FRAGMENT TEKSTU:

▼

Najwyższy Naczelny Dowódca, Iosif Wissarionowicz Stalin, występując na posiedzeniu oświadczył: Niemcy znajdują się w szoku po klęsce pod Moskwą i nie są dobrze przygotowani do zimy. Mamy obecnie najbardziej dogodny moment do przejścia do powszechnego natarcia. Wróg liczy na zatrzymanie naszego natarcia do wiosny, żeby wiosną, po zebraniu sił, znów przejść do aktywnych działań. Chce zyskać na czasie i mieć chwilę odpoczynku. Nasze zadanie polega na tym, żeby Niemcom nie dać tego odpoczynku, należy gnać ich na zachód bez zatrzymania, zmusić do zużycia rezerw jeszcze przed wiosną, kiedy to my otrzymamy nowe, potężne wsparcie, Niemcy zaś będą go pozbawieni, pozwoli nam to odnieść ostateczne zwycięstwo nad hitlerowskimi wojskami w 1942 r.

▲

DANE WEJŚCIOWE:
▼

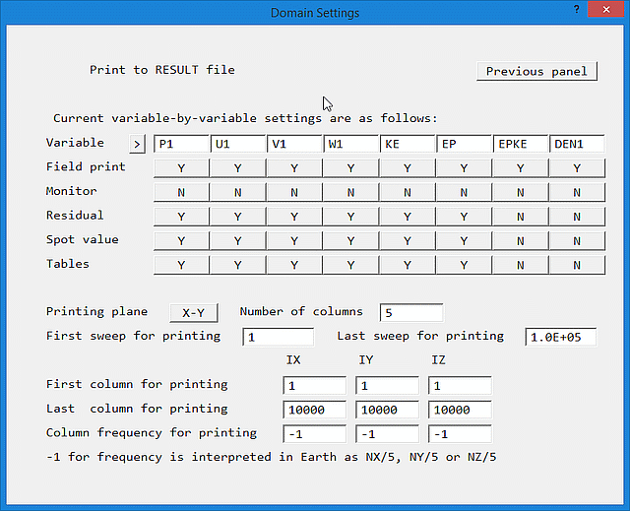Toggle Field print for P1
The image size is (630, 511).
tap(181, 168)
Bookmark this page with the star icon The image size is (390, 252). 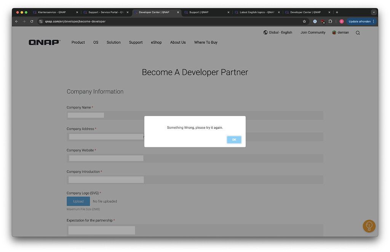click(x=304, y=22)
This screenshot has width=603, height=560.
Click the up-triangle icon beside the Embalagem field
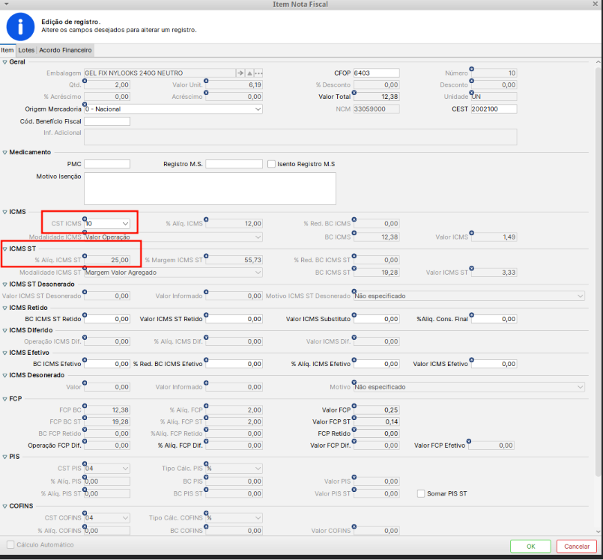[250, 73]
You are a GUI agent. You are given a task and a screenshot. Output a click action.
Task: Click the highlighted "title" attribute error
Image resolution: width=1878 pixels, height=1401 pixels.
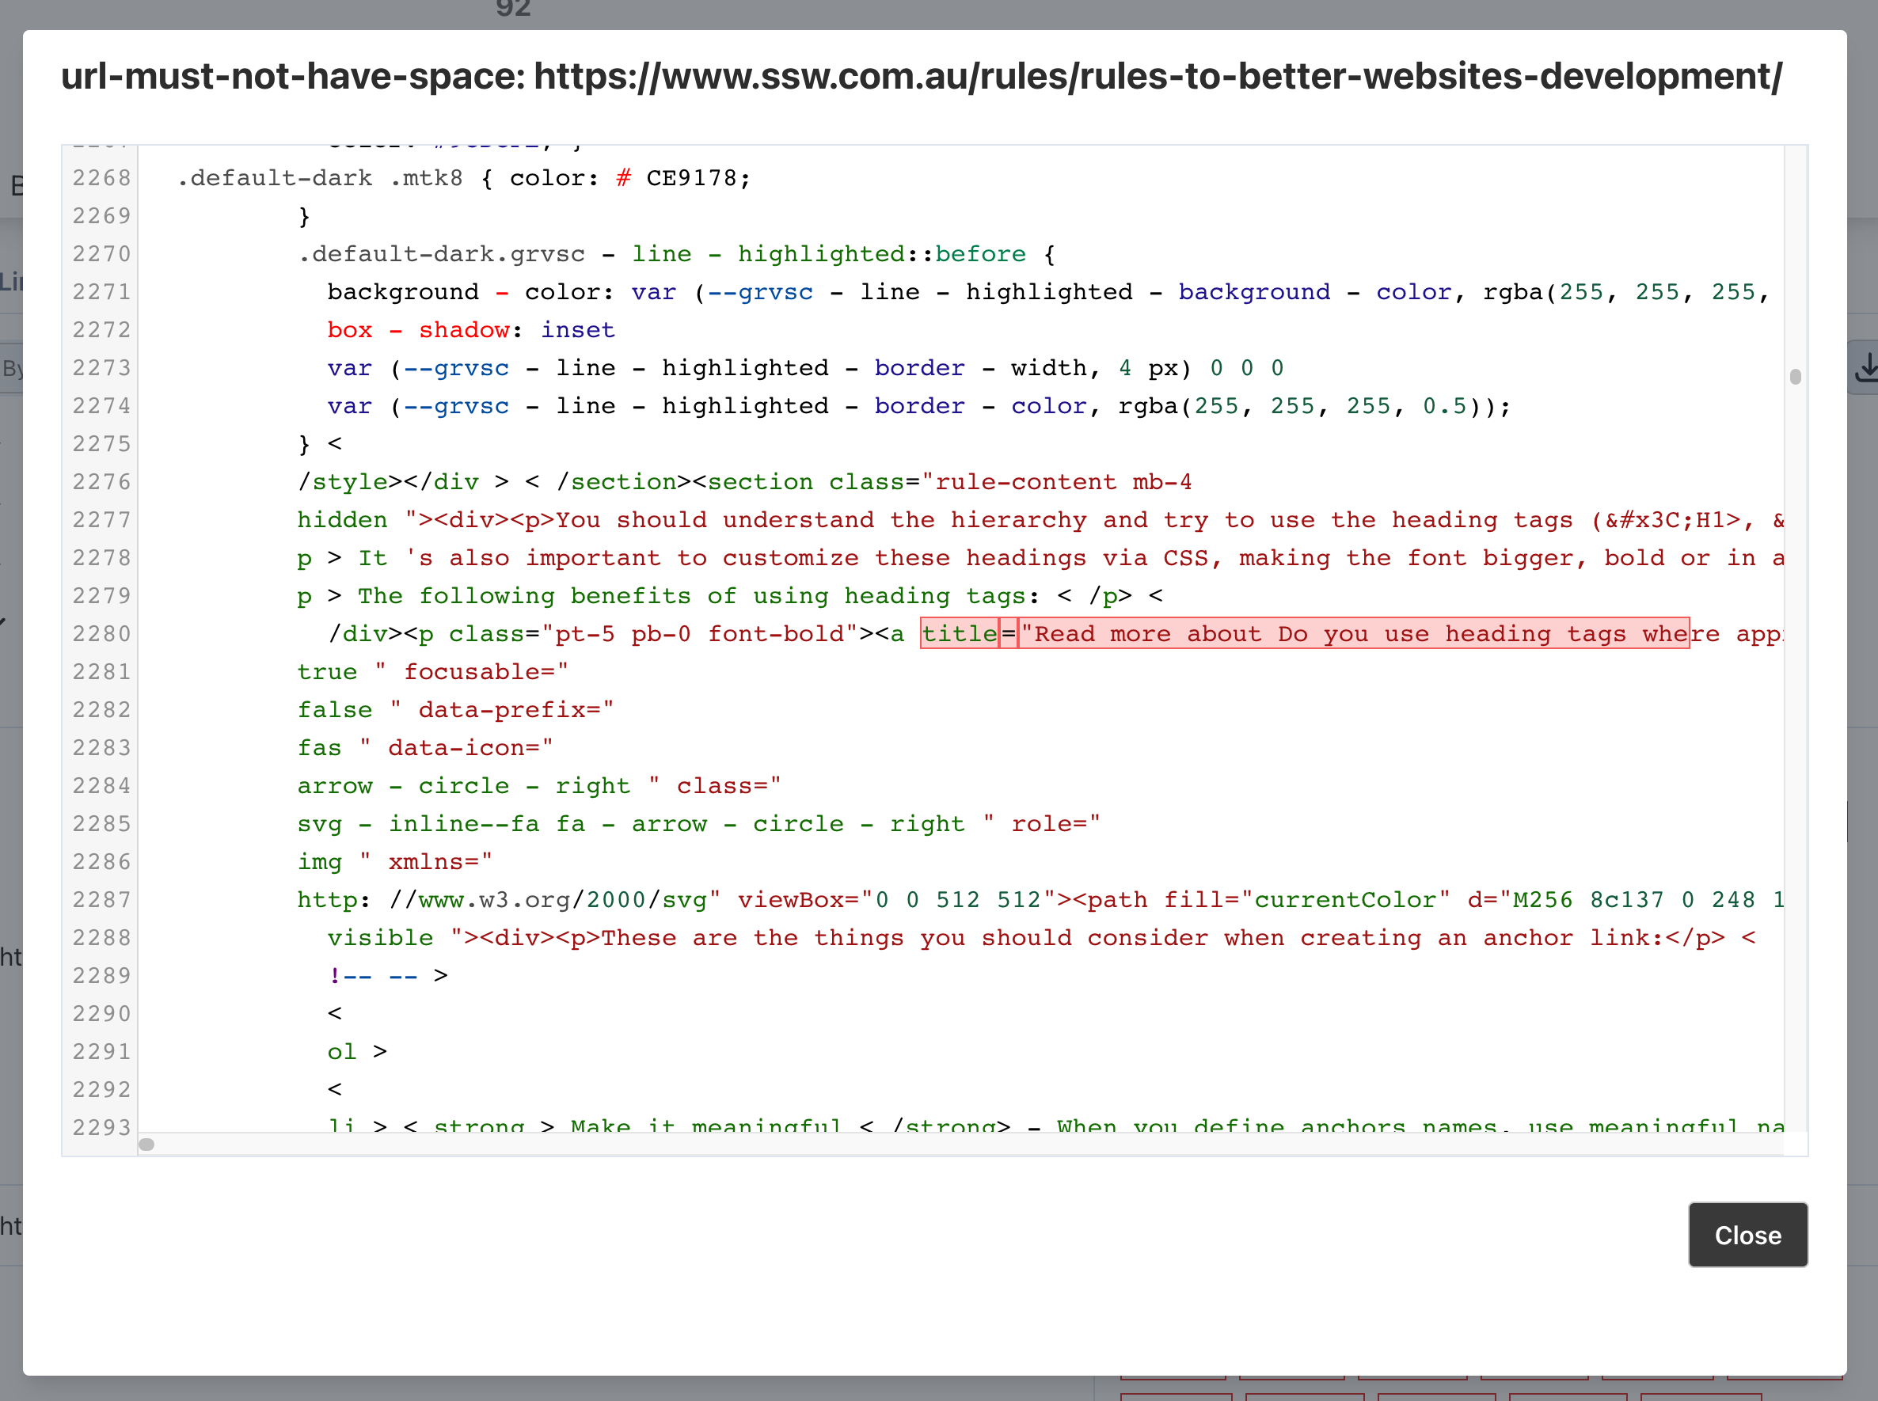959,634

▲
▼

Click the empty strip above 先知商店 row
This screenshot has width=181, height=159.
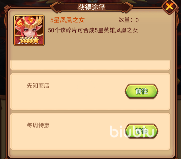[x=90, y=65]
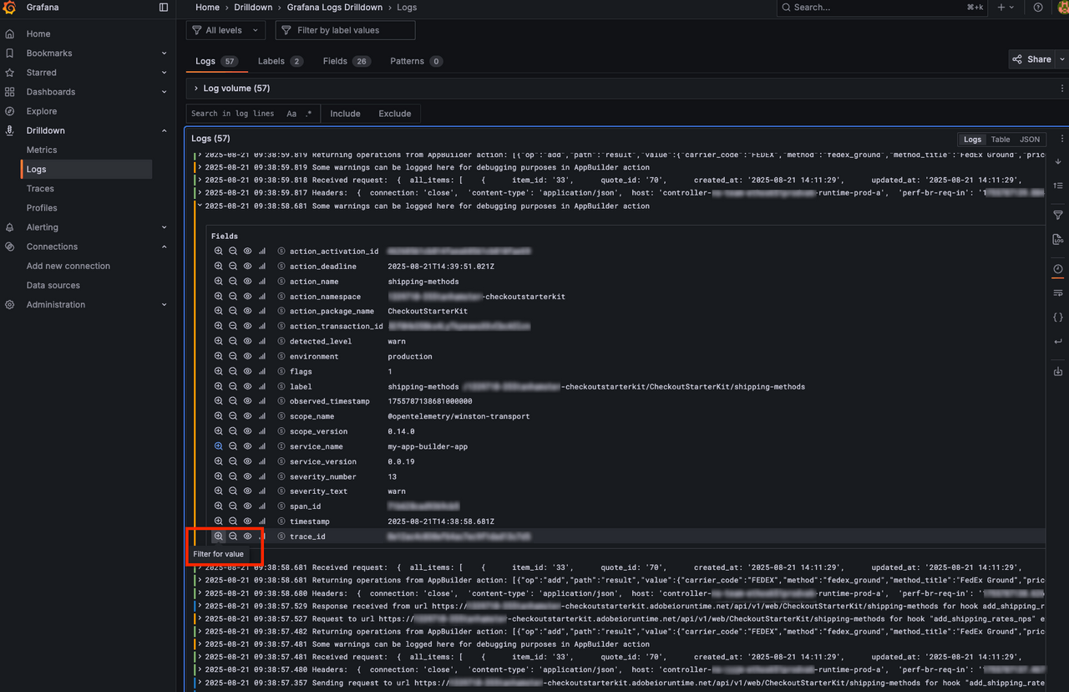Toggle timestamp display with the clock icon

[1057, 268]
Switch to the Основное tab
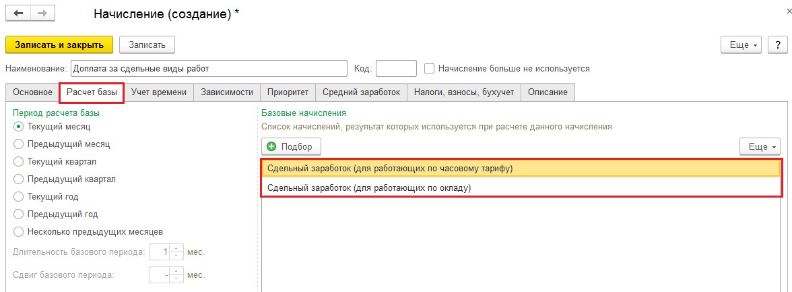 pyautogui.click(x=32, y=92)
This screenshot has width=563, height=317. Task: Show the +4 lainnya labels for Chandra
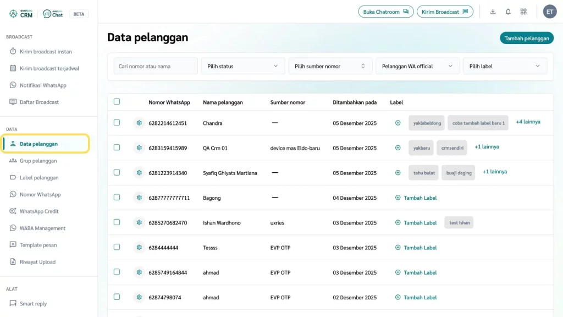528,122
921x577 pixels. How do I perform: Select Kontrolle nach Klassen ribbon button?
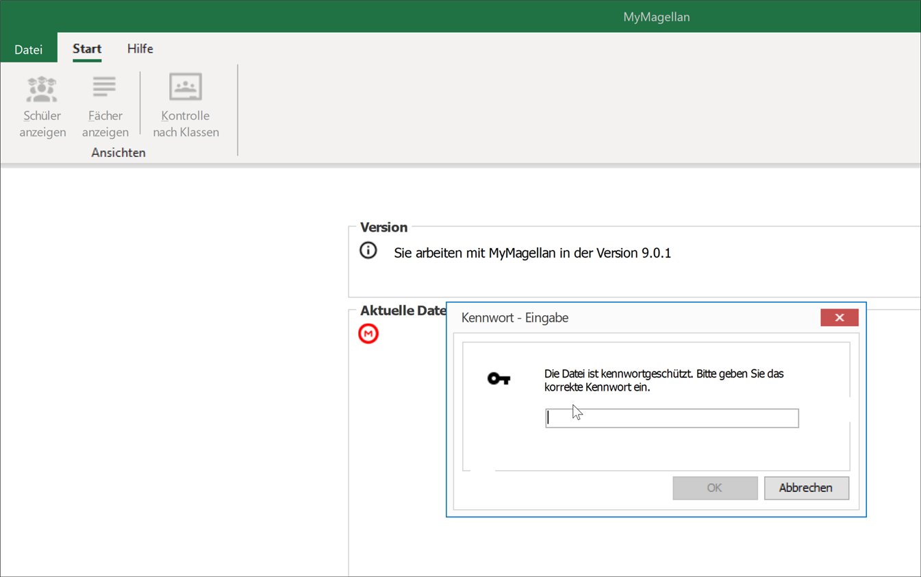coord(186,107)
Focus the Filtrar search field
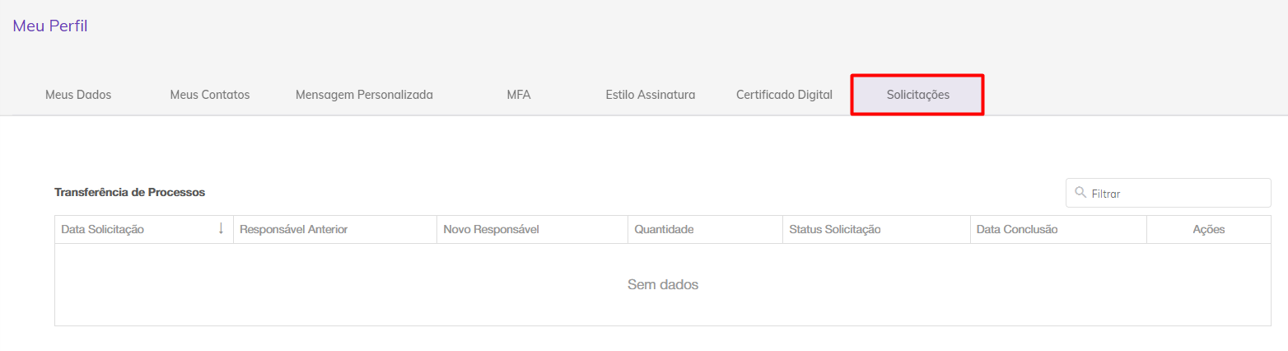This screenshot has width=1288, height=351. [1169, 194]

▲
▼

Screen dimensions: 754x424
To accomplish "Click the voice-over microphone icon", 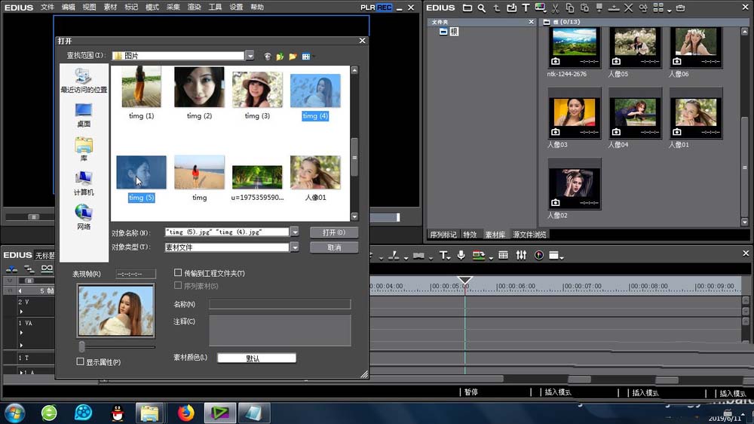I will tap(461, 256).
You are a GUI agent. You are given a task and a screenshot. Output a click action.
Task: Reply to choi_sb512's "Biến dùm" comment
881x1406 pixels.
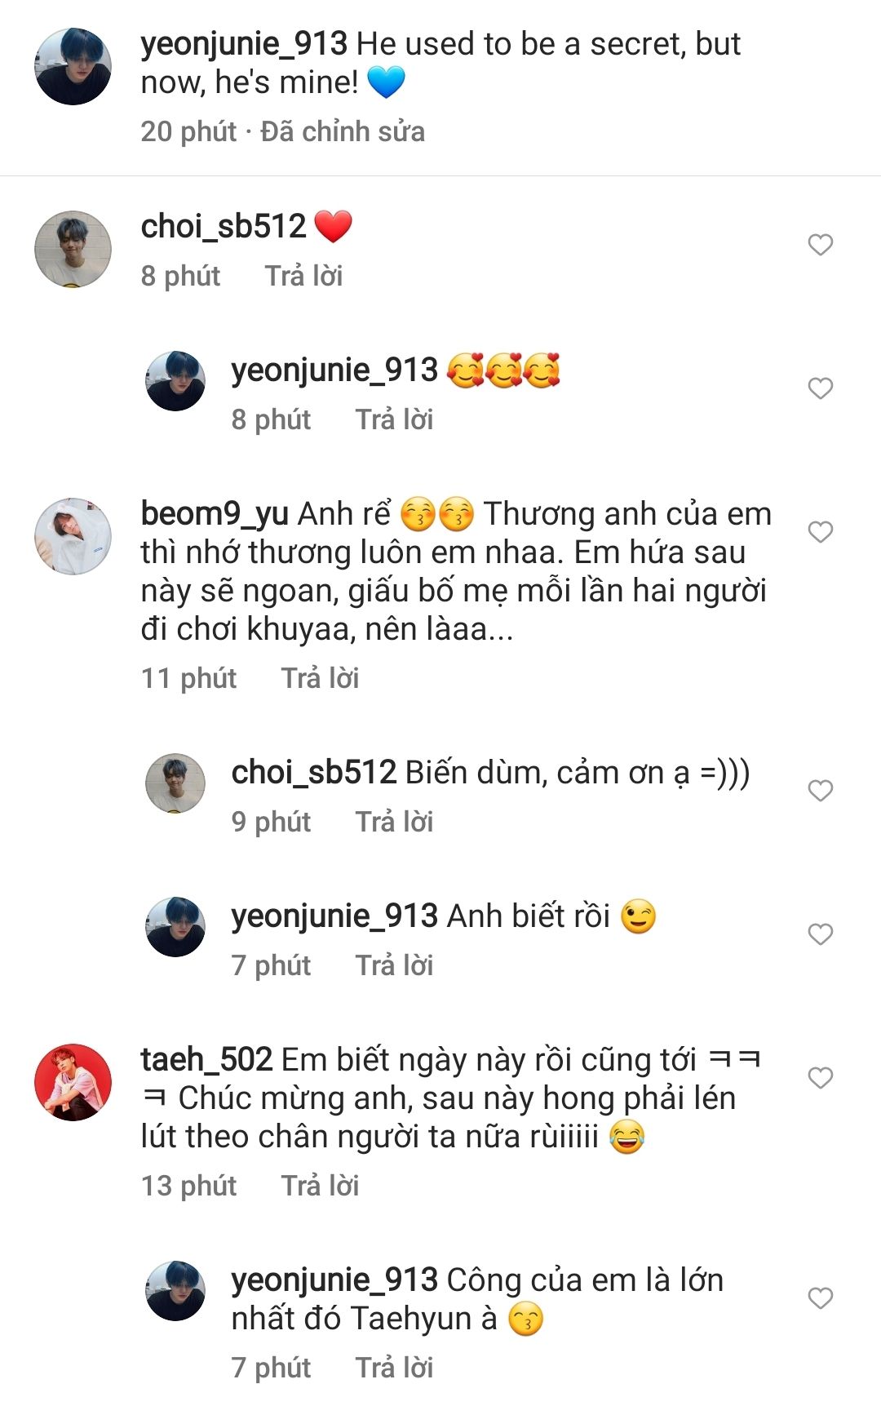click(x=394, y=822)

▲

TREŚĆ POLECENIA 1: Na co według Stalina liczy wróg we fragmencie o przejściu do powszechnego natarcia?
TREŚĆ POLECENIA 2: Dopisz dalszy ciąg fragmentu z wystąpieniem Stalina o przejściu do powszechnego natarcia.
Dane nie mają tu żadnego znaczenia.

UDZIELONA ODPOWIEDŹ 1: Na zatrzymanie natarcia do wiosny, żeby wiosną, po zebraniu sił, znów przejść do aktywnych działań.

UDZIELONA ODPOWIEDŹ 2:
Przed frontami postawiono zadanie okrążyć i zniszczyć siły główne trzech grup niemieckich armii i do wiosny przemieścić się na głębokość 300-400 km. Celem ofensywy – potwierdza szef Sztabu Generalnego Armii Czerwonej, marszałek Aleksander M. Wasilewski – miała być likwidacja sił głównych Grupy Armii „Północ” przez wojska frontów Leningradzkiego, Wołchowskiego oraz prawego skrzydła Frontu Północno-Zachodniego, a także przerwanie blokady Leningradu; fronty Kaliniński oraz Zachodni, przy udziale armii frontów Północno-Zachodniego i Briańskiego miały okrążyć i zniszczyć siły główne Grupy Armii „Środek”; frontom Południowemu i Południowo-Zachodniemu powierzono zadanie uderzenia na Grupę Armii „Południe”, odzyskując w ten sposób Donbas; zimą połączone siły Frontu Kaukaskiego i Floty Czarnomorskiej miały wyzwolić Krym.
Decyzję tę jednomyślnie poparli wszyscy wyżsi dowódcy wojskowi, przy okazji meldując o swoich sukcesach, prosząc o dodatkowe odwody i obiecując „jeszcze kogoś pokonać”. Dowodzący Frontem Południowo-Zachodnim marszałek Siemion K. Timoszenko zamierzał przeprowadzić natarcie na Charków i zniszczyć 6. Armię niemiecką, generał Kiryłł A. Mierieckow planował otoczyć i rozbić 18. Armię Georga von Kühlera, Iwan S. Koniew – pokonać 9. Armię Waltera Modela, Gieorgij K. Żukow zaś chciał zlikwidować na występie rżewsko-wiaziemskim niemalże całą Grupę Armii „Środek”.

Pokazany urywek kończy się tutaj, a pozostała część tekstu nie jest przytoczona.